Case names and citations
The Court of Justice of the European Union has a specific method of citing its case-law. This method revolves around ensuring the accessibility, neutrality and precision of the citations. It makes use of two key systems: unique identifiers for distinguishing legal decisions, and fictitious names for anonymised cases.
How case names are composed
The case number
Cases all have unique numbers.
This is composed of
- a letter designating the Court hearing the case:
- “C” for the Court of Justice
- “T” for the General Court (from “Tribunal” the French name of the General Court)
- “F” for the Civil Service Tribunal, which operated from 2005 to 2016 (from “Fonction publique”, French for “Civil Service”).
- a hyphen
- a number which designates the number of the case that year in that Court
- a slash
- two numbers denoting the year of the case
The case C-250/25 is therefore the 250th case received by the Court of Justice in 2025.
Suffixes designating specific procedures
Some specific procedures are identified by a letter directly after the number. The most common are
- P – an appeal (from the French pourvoi)
- PPU – an urgent preliminary ruling procedure (from the French for this procedure procédure préjudicielle d’urgence)
- AJ – a legal aid application (from the French aide juridictionnelle)

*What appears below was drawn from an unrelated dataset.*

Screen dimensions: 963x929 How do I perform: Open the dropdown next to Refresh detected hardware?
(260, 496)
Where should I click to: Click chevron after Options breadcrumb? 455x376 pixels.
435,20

- R – an application for interim measures (from the French procédure de référé)
- DEP – a procedure relating to costs (from the French dépens)
A full list of these designations can be found in Annex I of the Practice Rules for the Implementation of the Rules of Procedure of the General Court of 10 July 2024.
Case Name
The number is followed by the case name. In direct actions and appeals this is the names of the parties, unless a request has been made to anonymise the case or omit personal data.

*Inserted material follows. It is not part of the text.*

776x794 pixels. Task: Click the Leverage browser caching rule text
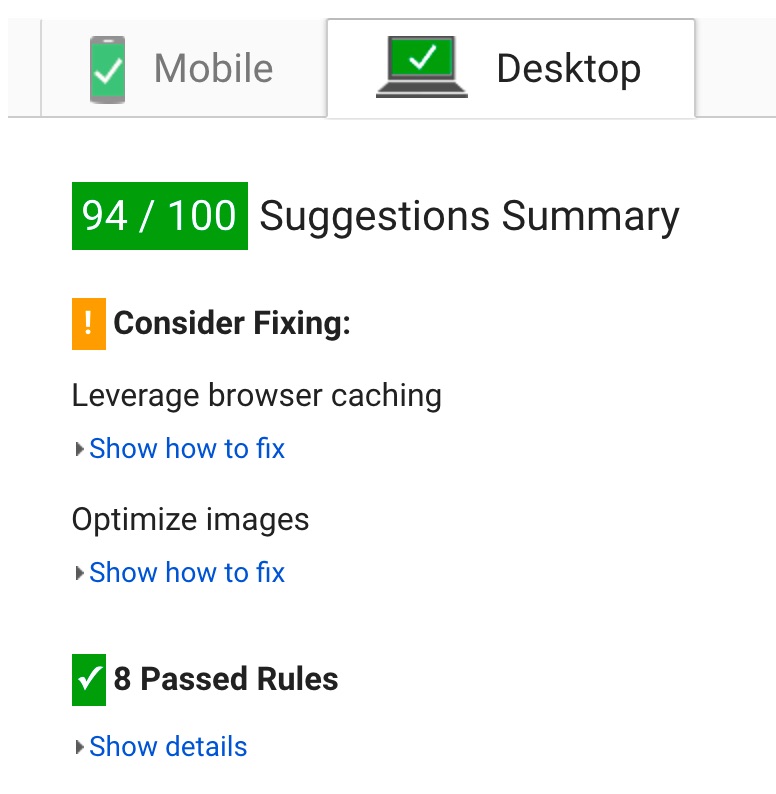[x=256, y=395]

In references for preliminary rulings, the Court now applies a system of fictitious names in cases involving individuals. This system has been in place since January 2023.

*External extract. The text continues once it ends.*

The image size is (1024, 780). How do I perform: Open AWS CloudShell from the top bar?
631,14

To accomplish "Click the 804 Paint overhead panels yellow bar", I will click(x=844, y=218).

This initiative aims to make it easier to identify anonymised cases, to remember the names of cases and to cite them in case-law and other references.
Fictitious names are assigned to
- cases involving proceedings between natural persons (whose names have been replaced with initials since 1 July 2018 for data protection reasons)
- cases involving proceedings between natural persons and legal entities, such as companies, without a distinctive name
They are not assigned to references for preliminary rulings where the legal person’s name is distinctive enough. Here, the legal person’s name serves as the case name.
Fictitious names are non-existent names. They do not correspond to the parties’ real names. They are suggested by a computerised automatic name generator that splits words into syllables and combines them randomly.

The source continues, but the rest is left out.